Bank Rakyat China (People's Bank of China/PBOC) secara mengejutkan sengaja menurunkan nilai mata uang Yuan sebesar 2 persen pada hari ini, Selasa (11/8). Devaluasi tersebut merupakan yang terbesar dalam dua dekade terakhir dan muncul tiba-tiba di tengah pertumbuhan ekonomi China yang melambat dan meningkatnya volatilitas pasar saham di Negeri Tirai Bambu.
PBOC menyatakan Yuan harus terdevaluasi sebesar 1,9 persen karena nilai titik tengahnya telah menyimpang dari titik keseimbangan pasar. Sampai saat ini PBOC memiliki kontrol atas penetapan titik tengah Yuan. "Karena China menjaga surplus perdagangan yang relatif besar, nilai efektif (Yuan) relatif kuat, yang tidak sepenuhnya konsisten dengan ekspektasi pasar," ujar perwakilan PBOC dalam keterangannya.
Kebijakan tersebut langsung direspon negatif oleh pelaku pasar seiring dengan rontoknya sejumlah bursa saham di Asia dan Eropa. Para investor khawatir akan ada pengaruh atas pelambatan ekonomi China.
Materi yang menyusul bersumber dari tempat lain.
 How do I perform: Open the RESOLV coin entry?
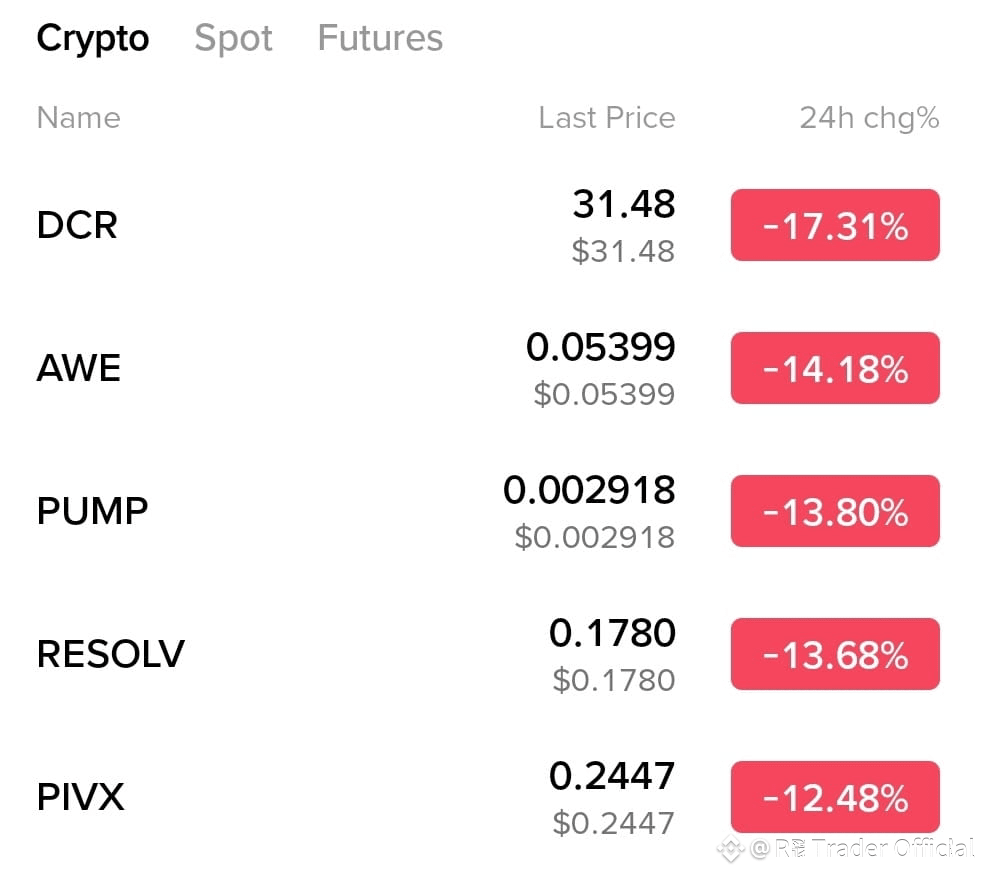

Indeks Harga Saham Gabungan (IHSG) terkoreksi signifikan sebesar 126 poin atau 2,66 persen di level 4.622. Sementara itu, nilai tukar rupiah terkoreksi sebesar 64 poin atau 0,48 persen ke Rp13.615 per dolar AS.
Bank Indonesia (BI) meyakini dampak negatif pelemahan mata uang Yuan terhadap nilai tukar rupiah hanya akan terasa sementara. Kendati terus tertekan melewati nilai wajarnya, bank sentral menilai nilai rupiah masih cukup kompetitif untuk mendorong ekspor. "Pengaruh kebijakan di China terhadap rupiah, tidak sebesar pengaruh yang terjadi pada Singapura dollar, Korean Won, Taiwan dollar dan Thai bath," ujar Deputi Gubernur Senior BI, Mirza Adityaswara melalui keterangan tertulis, Selasa (11/8).
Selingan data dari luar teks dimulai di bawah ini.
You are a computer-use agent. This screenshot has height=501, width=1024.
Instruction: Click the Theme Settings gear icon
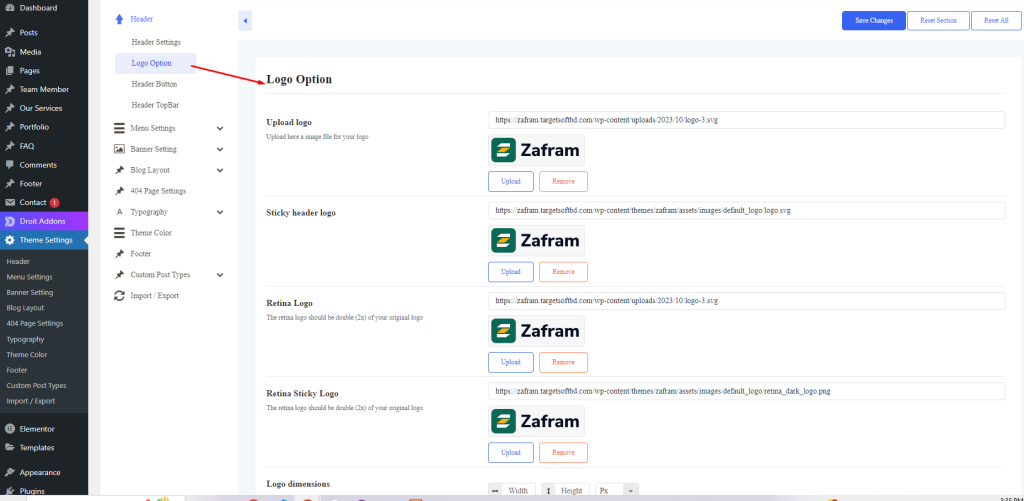[x=9, y=240]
Kendati demikian, Mirza mengakui ada pengaruh kebijakan devaluasi yuan oleh bank sentral China terhadap pelemahan rupiah pada hari ini. Menurutnya, kebijakan Chin amelebarkan rentang mata uangnya (currency band) sebesar 2 persen mendapat reaksi negatif dari psar sehingga turut berimbas pada pergerakan rupiah.
"Hal itu dilakukan oleh pemerintah China untuk mengurangi pelarian modal, meningkatkan daya saing Yuan agar mendorong export, dan melindungi investor dalam negeri. Saat ini mata uang Jepang, Korea,dan Eropa, yang merupakan pesaing dagang utama China, sudah terdepresiasi cukup besar," ujar Mirza. Selain itu, lanjut Mirza, pelemahan Rupiah belakangan ini juga dipengaruhi oleh pembayaran utang dan deviden yang biasanya marak terjadi pada kuartal II setiap tahunnya.
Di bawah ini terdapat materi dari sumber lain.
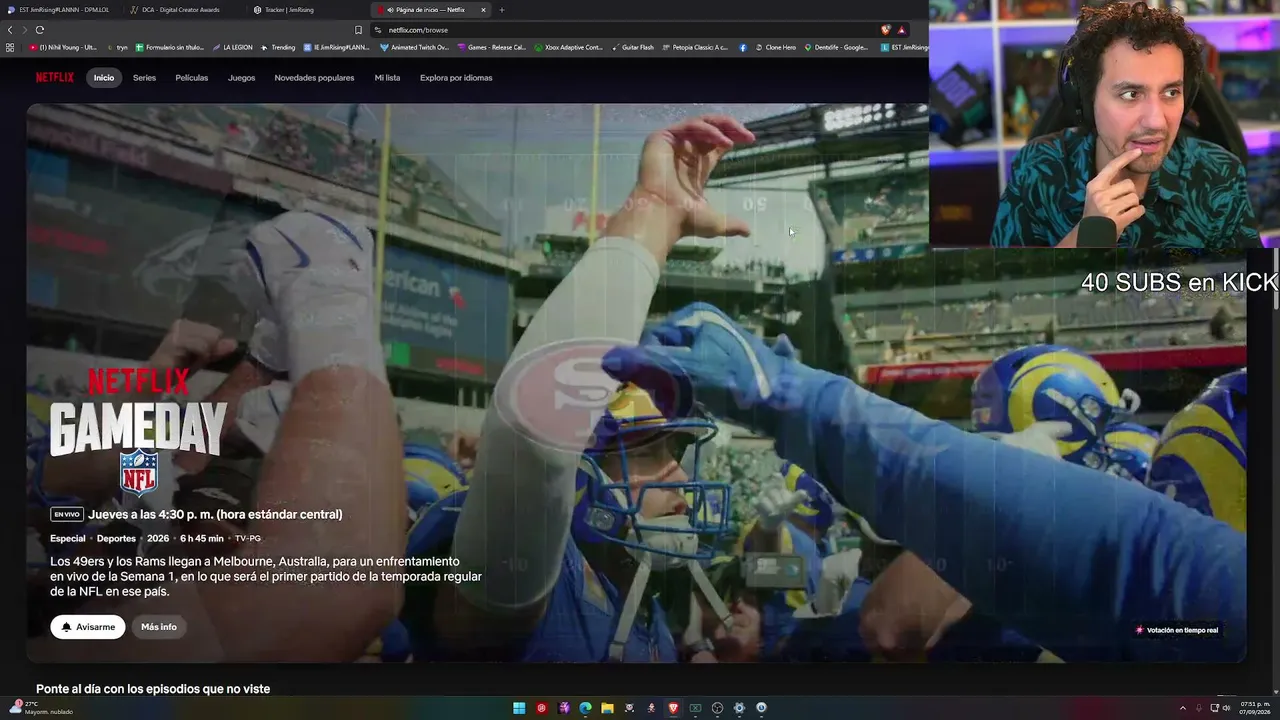Open the Brave Shields lion icon
This screenshot has width=1280, height=720.
pyautogui.click(x=885, y=30)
"Kami meyakini bahwa hal ini (pelemahan yuan) akan bersifat sementara. Kami melihat bahwa saat ini Rupiah memang undervalued. Dan dari dalam negeri sendiri, saat ini kami memandang rupiah sudah cukup kompetitif terhadap export manufaktur, dan mampu mendorong turis masuk ke indonesia," tuturnya.
Menurut Mirza, BI akan terus memantau pergerakan rupiah di pasar dan siap melakukan intervensi jika sewaktu-waktu diperlukan. "Bank Indonesia akan selalu memonitor perkembangan Rupiah dan terus menerus di pasar untuk menjaga volatilitas rupiah," kata Mirza.